Bei der Verurteilung wegen eines Vollrausches (§ 323a StGB) ist für die Bestrafung des Angeklagten von erheblicher Bedeutung, ob Vorsatz oder nur Fahrlässigkeit vorliegt. Von den Tatgerichten wird bei einer hohen BAK gern auf Vorsatz geschlossen. So einfach geht das aber – ebenso wie bei der Trunkenheitsfahrt nach § 316 StGB – nicht. Dazu der OLG Hamm, Beschl. v. 28.04.2016 – 3 RVs 30/16:
„a) Nach den getroffenen Feststellungen hat das Amtsgericht zwar rechtsfehlerfrei die objektiven Tatbestandsvoraussetzungen des Vollrausches nach § 323a StGB bejaht. Denn durch den Genuss alkoholischer Getränke hat sich der Angeklagte in einen Zustand versetzt, in dem seine Schuldfähigkeit möglicherweise ausgeschlossen, jedenfalls aber erheblich i.S.d. § 21 StGB beeinträchtigt war. Angesichts der zum Zeitpunkt der Blutentnahmen festgestellten BAK und der beschriebenen Ausfallerscheinungen (Sturz mit dem Fahrrad, unsicheres Gangbild, aggressives Verhalten, lautes und zielloses Herumlaufen in der Wohnung) ist die Schlussfolgerung des Amtsgerichts, dass die Schuldfähigkeit bei Begehung der Tat vermindert, wenn nicht gar aufgrund der starken Alkoholisierung aufgehoben gewesen sei, nicht nur möglich, sondern naheliegend. In diesem Zustand beging der Angeklagte eine rechtswidrige Tat, nämlich eine gefährliche Körperverletzung i.S.v. § 224 Abs. 1 StGB zum Nachteil der Zeugin X.

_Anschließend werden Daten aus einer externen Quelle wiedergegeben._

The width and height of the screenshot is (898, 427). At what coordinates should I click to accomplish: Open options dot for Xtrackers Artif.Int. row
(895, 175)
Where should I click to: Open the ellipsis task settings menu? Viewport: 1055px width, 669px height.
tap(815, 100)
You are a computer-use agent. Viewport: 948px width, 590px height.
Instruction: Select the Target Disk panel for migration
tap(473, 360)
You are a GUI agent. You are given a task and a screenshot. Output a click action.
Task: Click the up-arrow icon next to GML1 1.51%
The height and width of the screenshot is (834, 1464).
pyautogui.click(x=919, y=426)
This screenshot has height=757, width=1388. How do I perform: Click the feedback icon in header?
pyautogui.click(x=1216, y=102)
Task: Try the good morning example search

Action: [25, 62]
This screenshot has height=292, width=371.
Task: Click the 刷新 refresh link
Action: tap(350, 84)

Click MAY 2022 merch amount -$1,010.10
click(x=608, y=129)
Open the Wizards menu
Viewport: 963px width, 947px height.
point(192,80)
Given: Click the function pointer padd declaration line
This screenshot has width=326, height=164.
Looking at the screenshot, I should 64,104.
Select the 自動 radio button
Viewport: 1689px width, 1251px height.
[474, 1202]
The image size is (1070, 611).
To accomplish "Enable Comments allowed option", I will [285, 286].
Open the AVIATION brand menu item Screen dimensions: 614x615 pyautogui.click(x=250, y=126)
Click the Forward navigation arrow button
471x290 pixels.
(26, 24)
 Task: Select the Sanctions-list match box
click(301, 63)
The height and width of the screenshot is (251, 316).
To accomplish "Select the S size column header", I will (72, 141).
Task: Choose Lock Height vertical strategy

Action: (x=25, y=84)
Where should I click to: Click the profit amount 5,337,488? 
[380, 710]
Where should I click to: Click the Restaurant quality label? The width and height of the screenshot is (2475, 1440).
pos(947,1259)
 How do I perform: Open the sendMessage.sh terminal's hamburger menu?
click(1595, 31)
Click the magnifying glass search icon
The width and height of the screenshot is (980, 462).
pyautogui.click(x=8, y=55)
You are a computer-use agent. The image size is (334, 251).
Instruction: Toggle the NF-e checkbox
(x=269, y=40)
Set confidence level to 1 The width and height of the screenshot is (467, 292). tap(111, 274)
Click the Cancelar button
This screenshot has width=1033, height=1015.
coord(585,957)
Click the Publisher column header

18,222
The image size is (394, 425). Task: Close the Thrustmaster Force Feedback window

b) Durchgreifenden sachlich-rechtlichen Bedenken begegnet jedoch die Annahme vorsätzlicher Tatbegehung. Die Feststellungen belegen nicht zweifelsfrei die Überzeugung des Amtsgerichts, dass sich der Angeklagte vorsätzlich in einen Rausch versetzt habe. Das Revisionsgericht ist zwar auch an solche Schlussfolgerungen des Tatrichters gebunden, die nicht zwingend, sondern nur möglich sind. Dies gilt jedoch nicht, wenn sich die Schlussfolgerungen so sehr von einer festen Tatsachengrundlage entfernen, dass sich das Ergebnis der Bewertung als bloße Vermutung erweist (BGH, Beschluss vom 25. März 1986 – 2 StR 115/86, NStZ 1986, S. 373, OLG Hamm, Beschluss vom 22. August 2000 – 4 Ss 615/00, juris, Rdnr. 7 und Beschluss vom 22. Januar 2007 – 2 Ss 458/06, juris, Rdnr. 23). Dies ist hier der Fall.
aa) Wegen vorsätzlichen Vollrausches kann nur bestraft werden, wer sich wissentlich und willentlich in einen rauschbedingten Zustand der (möglichen) Schuldunfähigkeit versetzt hat. Der zumindest erforderliche bedingte Vorsatz ist gegeben, wenn es der Täter bei dem Genuss von Rauschmitteln für möglich hält und billigend in Kauf nimmt, dass er sich dadurch in einen Rauschzustand versetzt, der seine Einsichtsfähigkeit oder sein Hemmungsvermögen jedenfalls erheblich vermindert, wenn nicht ganz ausschließt (BGH, Beschluss vom 12. Mai 1989 – 2 StR 684/88, juris, und Urteil vom 28. Juni 2000 – 3 StR 156/00, juris, Rdnr. 8; Senat, Beschluss vom 21. August 2007 – 3 Ss 135/07, juris; OLG Hamm, Beschluss vom 22. August 2000 – 4 Ss 615/00, juris, Rdnr. 8).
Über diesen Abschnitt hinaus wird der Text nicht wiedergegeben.